10. Lucas Alcazar has the most movement data during night between 10pm – 6am. Considering the fact that he has also appeared suspicious in other patterns, we report him as a suspicious person.
11. Hennie Osvaldo has the next highest number of movement at night.
When we investigated it further, we found out that he has been out around 4:00
am at a different location compared to the other nights which is suspicious
(Figure. 17). To find out the locations he has visited at night, we can follow
the GPS animation.
Figure 17. Analysis of Hennie's related pattern.
12. Ada Campo-Corrente and Vira Frente had the most GPS data in the
boundaries of the city. After viewing the GPS trajectories, we found that they
have been in a park which is located close to the city boundaries. Since these
two events have occured in a park, they could not have much of
significance.(Figure. 18).
Figure 18. Ada's GPS trajectory shows movement in the
boundaries of the city.
One of the main missing data in the whole data set is the lack of geographic coordinates of mentioned location in cc_Data and loyalty_Data datasets. The main reason we need these coordinates is to show those locations on the Abila Esri map. With the help of Arcgis geometry service and the provided tourist map, we could come up with that problem and find the latitude and longitude of all locations on the Abila Esri map. The tourist map helped us to estimate the locations of places on the city of Abila. However, few locations were not marked on the tourist map like Abila Zacharo, brewed Awakening, or Daily Dealz. We tried to find the geographic coordinates of such locations using GPS tracking data. For example, using filters on the PC, we know employee X went to one of the above mentioned locations at some hour, if GPS data is filtered as well for that specific person (filters on the PC) and that specific time (on the time slider), the latitude and longitude of that unknown location can be estimated the same way using Geometry Service of ArcGis.

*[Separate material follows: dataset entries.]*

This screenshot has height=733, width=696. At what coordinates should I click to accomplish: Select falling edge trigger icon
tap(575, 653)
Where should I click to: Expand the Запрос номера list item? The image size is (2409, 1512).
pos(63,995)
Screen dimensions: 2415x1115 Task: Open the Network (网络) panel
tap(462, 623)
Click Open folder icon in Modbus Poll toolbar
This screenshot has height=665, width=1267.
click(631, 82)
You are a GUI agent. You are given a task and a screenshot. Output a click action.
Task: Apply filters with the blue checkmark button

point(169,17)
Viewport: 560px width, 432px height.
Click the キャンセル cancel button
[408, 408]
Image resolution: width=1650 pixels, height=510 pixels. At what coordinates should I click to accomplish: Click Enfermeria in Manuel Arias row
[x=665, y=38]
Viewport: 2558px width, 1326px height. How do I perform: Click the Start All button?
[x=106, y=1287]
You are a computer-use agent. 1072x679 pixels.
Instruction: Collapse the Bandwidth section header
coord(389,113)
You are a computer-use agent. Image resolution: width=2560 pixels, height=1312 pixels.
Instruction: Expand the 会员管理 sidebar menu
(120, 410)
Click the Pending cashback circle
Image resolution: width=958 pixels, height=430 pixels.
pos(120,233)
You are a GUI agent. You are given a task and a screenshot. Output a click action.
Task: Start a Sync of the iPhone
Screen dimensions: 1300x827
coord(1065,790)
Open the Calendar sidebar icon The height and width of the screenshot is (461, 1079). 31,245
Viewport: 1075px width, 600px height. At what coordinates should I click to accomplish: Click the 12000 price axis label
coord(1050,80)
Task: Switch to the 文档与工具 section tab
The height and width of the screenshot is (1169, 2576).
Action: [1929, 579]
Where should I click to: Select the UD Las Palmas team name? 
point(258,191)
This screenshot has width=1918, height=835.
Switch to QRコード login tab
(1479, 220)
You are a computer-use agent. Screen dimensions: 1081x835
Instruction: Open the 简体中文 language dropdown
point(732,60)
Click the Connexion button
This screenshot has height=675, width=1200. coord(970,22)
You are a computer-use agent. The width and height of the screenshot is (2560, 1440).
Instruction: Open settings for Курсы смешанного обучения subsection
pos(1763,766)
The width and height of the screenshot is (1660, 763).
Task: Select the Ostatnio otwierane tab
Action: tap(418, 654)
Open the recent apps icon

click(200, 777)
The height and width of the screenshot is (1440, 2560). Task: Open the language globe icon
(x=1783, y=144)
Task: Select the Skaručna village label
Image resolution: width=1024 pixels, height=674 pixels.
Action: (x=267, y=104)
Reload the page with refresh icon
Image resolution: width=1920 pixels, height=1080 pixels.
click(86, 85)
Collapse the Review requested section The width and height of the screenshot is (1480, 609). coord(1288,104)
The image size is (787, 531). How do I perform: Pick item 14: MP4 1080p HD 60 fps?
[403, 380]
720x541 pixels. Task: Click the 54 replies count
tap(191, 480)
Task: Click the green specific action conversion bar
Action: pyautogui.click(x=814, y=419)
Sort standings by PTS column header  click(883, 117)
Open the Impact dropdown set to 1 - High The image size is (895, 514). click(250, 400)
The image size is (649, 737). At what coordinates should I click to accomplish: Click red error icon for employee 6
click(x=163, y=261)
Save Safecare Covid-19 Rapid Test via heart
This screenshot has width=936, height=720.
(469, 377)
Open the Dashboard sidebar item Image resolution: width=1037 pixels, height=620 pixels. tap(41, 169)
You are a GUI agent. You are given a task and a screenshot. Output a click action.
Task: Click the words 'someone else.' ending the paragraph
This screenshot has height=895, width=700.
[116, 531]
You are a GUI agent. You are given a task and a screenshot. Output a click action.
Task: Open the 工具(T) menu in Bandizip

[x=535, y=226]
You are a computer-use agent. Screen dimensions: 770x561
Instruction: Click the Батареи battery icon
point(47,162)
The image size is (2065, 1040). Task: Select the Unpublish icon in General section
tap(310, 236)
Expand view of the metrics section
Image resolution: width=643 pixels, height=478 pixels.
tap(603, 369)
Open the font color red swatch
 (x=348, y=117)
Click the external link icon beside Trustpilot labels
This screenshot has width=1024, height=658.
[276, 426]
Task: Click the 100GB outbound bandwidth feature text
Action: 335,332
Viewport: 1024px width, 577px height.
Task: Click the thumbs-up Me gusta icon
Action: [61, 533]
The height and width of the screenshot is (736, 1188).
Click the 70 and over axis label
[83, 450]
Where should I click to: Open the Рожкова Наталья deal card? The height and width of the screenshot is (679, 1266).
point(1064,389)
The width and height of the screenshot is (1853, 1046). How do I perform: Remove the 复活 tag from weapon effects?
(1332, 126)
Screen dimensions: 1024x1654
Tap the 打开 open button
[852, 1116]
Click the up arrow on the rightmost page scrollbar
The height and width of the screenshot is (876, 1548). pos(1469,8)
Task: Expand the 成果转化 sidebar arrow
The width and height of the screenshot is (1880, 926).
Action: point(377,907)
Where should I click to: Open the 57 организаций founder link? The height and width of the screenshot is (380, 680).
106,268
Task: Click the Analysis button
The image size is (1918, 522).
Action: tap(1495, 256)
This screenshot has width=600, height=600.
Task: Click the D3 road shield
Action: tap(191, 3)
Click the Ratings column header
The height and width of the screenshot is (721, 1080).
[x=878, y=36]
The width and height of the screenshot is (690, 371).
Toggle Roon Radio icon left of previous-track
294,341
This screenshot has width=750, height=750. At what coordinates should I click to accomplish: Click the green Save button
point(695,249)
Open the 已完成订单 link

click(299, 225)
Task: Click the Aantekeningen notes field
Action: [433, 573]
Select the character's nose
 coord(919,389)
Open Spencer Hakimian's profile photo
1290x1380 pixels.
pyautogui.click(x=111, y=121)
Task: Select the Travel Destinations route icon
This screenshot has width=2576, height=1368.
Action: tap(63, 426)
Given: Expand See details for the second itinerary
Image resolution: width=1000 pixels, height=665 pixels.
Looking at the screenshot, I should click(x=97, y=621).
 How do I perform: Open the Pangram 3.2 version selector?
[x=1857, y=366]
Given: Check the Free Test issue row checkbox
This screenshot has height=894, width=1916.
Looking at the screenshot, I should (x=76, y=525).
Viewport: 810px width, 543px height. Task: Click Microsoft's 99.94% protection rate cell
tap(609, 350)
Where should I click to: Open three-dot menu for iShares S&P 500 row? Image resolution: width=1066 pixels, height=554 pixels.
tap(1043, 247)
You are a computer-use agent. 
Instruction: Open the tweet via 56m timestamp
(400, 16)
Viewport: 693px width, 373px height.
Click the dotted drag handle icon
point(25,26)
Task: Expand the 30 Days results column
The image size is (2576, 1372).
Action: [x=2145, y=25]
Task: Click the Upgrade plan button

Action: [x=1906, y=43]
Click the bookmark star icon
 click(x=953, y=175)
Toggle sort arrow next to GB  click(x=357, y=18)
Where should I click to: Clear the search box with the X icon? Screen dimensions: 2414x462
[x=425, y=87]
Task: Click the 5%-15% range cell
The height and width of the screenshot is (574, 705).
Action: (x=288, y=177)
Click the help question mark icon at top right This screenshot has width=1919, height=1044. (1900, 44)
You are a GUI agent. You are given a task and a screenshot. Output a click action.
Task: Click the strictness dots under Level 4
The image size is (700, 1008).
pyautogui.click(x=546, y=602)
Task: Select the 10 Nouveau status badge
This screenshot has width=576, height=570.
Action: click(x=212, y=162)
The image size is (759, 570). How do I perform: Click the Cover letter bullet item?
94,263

The other missing data is the lack of car ID for truck drivers and on the other hand, there are some car IDs in the GPS dataset that are not assigned to any employee which are for truck drivers based on the employees' information. However, the question left is how to find the name of the driver of a specific truck when observing a scenario for the MC2.2 . Using PC, we can find out the places visited by a specific truck driver for some day. On the other hand, GPS data for trucks can be filtered and shown on the map for that specific day. Finally, the GPS data which goes through all the places discovered from PC, is the GPS data of that person.
Outliers can also be detected easily using PC and location/time diagram. However, outliers are really important to us for discovering suspicious patterns, because such outliers could help us to detect some abnormal behavior happened which is different from routine activities.